Brokers in Toronto may have cause for optimism as one new study suggests the city’s condo housing boom is making up for a shortage, rather than creating a surplus.
Brokers in Toronto may have cause for optimism as one new study suggests the city’s condo housing boom is making up for a shortage, rather than creating a surplus.
“CMHC forecasts that the vacancy rate for Toronto CMA will be 1.5 per cent in 2013 and 1.7 per cent in 2014, similar to the rate of 1.7 per cent for October 2012,” Will Dunning, chief economist for CAAMP said in his most recent study, sponsored by Royal LePage. “I would argue that the expectation of continued tightness in the vacancy rate is a further indication that supplies of new condominiums are filling a shortage from the past, rather than creating a surplus.”
And to rectify this, Dunning argues, the Toronto area requires a number of condo units in excess of the current demographic needs.
“Two datasets (on periods of construction of condominiums and vacancy rates) suggest (but do not prove) that there has been some under-production of condominiums during the past two decades,” Dunning said. “So, we can see an important underlying cause for the expansion of condominium construction during the past few years: the evolving vacancy rate data indicates that the Toronto area is experiencing a worsening housing shortage; a period of production in excess of the demographic requirements is needed in order to restore balance between the supply and demand of housing.”
There are several factors that are currently influencing condo starts in Toronto, including job creation and historically low interest rates. And while Dunning believes Toronto’s housing market could support a glut of new condominium buildings, he believes starts will slow in the near future.

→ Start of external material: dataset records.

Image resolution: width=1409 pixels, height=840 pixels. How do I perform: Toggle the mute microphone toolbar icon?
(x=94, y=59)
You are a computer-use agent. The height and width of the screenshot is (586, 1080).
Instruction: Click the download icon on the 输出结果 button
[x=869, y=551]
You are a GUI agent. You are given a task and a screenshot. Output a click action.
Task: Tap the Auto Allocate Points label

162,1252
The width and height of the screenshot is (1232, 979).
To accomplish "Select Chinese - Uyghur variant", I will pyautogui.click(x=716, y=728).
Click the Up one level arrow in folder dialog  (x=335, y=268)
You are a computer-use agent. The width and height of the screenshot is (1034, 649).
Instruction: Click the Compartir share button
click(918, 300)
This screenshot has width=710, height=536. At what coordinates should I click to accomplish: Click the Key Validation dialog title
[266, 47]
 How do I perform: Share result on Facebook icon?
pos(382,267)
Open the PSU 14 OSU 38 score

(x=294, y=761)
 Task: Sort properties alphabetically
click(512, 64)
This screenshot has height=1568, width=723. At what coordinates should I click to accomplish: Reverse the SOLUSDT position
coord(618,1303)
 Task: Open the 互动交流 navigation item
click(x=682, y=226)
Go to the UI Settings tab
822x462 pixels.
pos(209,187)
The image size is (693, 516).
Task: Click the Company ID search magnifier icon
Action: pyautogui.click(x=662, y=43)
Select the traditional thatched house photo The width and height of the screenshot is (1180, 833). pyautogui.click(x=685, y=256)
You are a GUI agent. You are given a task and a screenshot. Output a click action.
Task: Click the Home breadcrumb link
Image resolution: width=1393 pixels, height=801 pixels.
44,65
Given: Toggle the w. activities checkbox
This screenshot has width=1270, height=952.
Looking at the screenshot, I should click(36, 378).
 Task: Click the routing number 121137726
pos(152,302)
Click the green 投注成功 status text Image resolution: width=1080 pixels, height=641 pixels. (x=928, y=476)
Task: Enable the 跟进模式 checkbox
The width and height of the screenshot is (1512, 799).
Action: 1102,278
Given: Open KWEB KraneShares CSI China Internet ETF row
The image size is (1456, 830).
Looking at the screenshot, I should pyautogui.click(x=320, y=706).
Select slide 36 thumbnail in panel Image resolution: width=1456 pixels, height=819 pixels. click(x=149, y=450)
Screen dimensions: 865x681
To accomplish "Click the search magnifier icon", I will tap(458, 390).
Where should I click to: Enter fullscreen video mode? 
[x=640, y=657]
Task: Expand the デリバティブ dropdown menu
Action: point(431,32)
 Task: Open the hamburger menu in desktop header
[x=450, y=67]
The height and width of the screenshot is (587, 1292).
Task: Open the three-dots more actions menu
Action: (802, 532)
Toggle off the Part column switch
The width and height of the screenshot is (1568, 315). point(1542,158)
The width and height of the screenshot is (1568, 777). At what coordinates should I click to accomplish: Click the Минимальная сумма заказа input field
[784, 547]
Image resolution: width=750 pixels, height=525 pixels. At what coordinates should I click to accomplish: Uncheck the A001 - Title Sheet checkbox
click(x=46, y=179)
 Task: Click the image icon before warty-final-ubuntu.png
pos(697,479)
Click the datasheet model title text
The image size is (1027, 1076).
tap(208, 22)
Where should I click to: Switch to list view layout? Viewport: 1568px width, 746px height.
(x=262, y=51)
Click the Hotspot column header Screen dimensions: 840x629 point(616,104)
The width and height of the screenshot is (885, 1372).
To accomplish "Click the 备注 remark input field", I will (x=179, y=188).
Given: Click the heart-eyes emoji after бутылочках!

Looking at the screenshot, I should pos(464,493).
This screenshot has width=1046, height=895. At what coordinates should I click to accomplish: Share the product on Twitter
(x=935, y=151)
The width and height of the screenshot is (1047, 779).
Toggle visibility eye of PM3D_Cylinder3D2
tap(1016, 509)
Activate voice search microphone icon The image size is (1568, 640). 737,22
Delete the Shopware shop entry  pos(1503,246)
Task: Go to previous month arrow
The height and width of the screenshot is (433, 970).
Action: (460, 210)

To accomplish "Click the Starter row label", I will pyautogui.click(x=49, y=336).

“Looking forward, we can expect that condominium activity will slow. In part, this will be due to the rise in mortgage interest rates that occurred during the late spring,” he said. “Condominium activity will also be influenced by the policy change that was made by the federal government, during the summer of 2012, which eliminated mortgage insurance for mortgages that have amortization periods longer than 25 years.”
If his analysis proves to be correct – and there will surely be those who disagree – the nation’s number one housing market may be healthier than previously thought.